Last October, men’s basketball’s Joe Quintana went down with an ACL injury. He had torn the ligament, a devastating blow that would sideline him for the entirety of the 2019-2020 season. A couple weeks later, another key member of the Lions’ squad, Dameane Douglas, would also suffer a season-ending injury in the runup to LMU’s opening game of the season. Douglas, a redshirt sophomore guard coming off an impressive freshman season at the time, dislocated his ankle and was forced to sit out his entire second season. The past year for this duo has represented a time of recovery and a long journey back from injury.

“I mean I was definitely devastated just because I had been working so hard with my teammates just to prepare for the year,” Douglas described on the emotions involved with the injury. He continued, “Definitely in shock and sad, disappointed. But then it just became 'okay, what’s the next thing,' and I just became like a cheerleader for my teammates.”

Quintana shared a similar sentiment in dealing with the initial outlook of his injury. “I think I was really hurt and angry,” said Quintana. “But after looking on about it and seeing what I had to go through I think it was a blessing in disguise. In that moment I was definitely really upset just because I knew it was going to be a big junior year for me and for the team. And then just to have that taken away so quick really hurt.”

Both Douglas and Quintana were primed for big seasons last year. Quintana was likely going to be a starting guard – picking up more responsibility in the team’s composition as a scorer and facilitator. As a sophomore, Quintana put up several promising performances, emerging as a solid perimeter shooter and defender.

Douglas was similarly poised to breakthrough after a stellar freshman year on the Bluff. In his first year with the program Douglas started 22 games, averaging over 8 points and 4 rebounds per game. His efforts earned him a place on the 2018-19 West Coast Conference (WCC) All-Freshman team.

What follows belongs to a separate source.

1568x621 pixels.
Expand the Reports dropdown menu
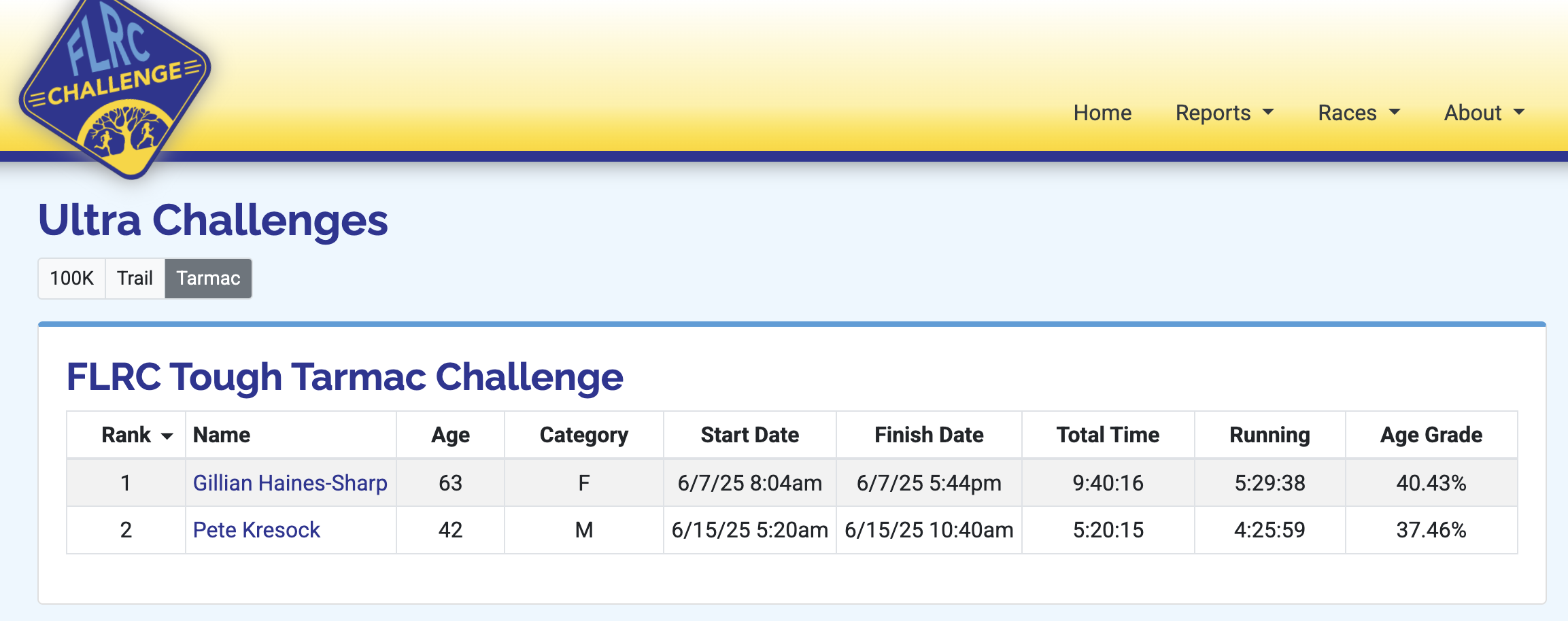point(1224,113)

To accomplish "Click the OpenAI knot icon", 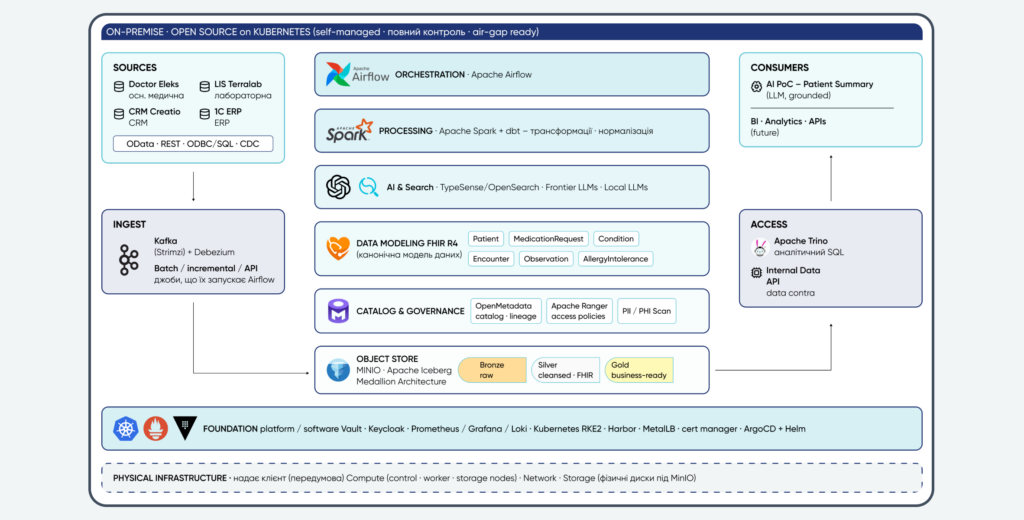I will coord(338,187).
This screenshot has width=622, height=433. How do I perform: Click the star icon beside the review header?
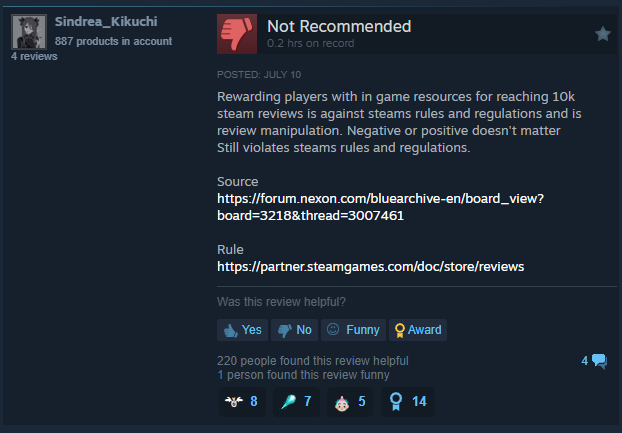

Having both their seasons derailed by injury, both guards began their respective roads back to the court. According to Quintana, both he and Douglas spent a lot of time rehabbing together on campus. Facing similar challenges, the duo bonded over the recovery process.

“I mean, we connected through the process,” said Quintana on facing the same adversity as Douglas. “We knew we would both be back stronger. We really just pushed each other the whole way because we did our PT the same day every time. We got to spend a lot of time together and get close just from doing that. I think that kind of built our relationship in disguise.”

Douglas eventually returned home later in the school year to further rehab in his hometown of Hanford, California. He worked with a physical therapist and a weights coach five days a week and practiced shooting the ball every day with his dad. This routine lasted 4-5 months until the guard returned to L.A. about 80-90% back to normal, according to his own estimates.

Suffering an ACL injury, Quintana faced a steep climb to get his leg back to full health. He had to spend about a month after the injury trying to strengthen his quad before surgery. After surgery, he was unable to walk for at least three weeks. Quintana said the process was like starting over as he was initially unable to lift his leg or even keep it straight. The recovery involved him regaining the muscle in his left leg and relearning its motions.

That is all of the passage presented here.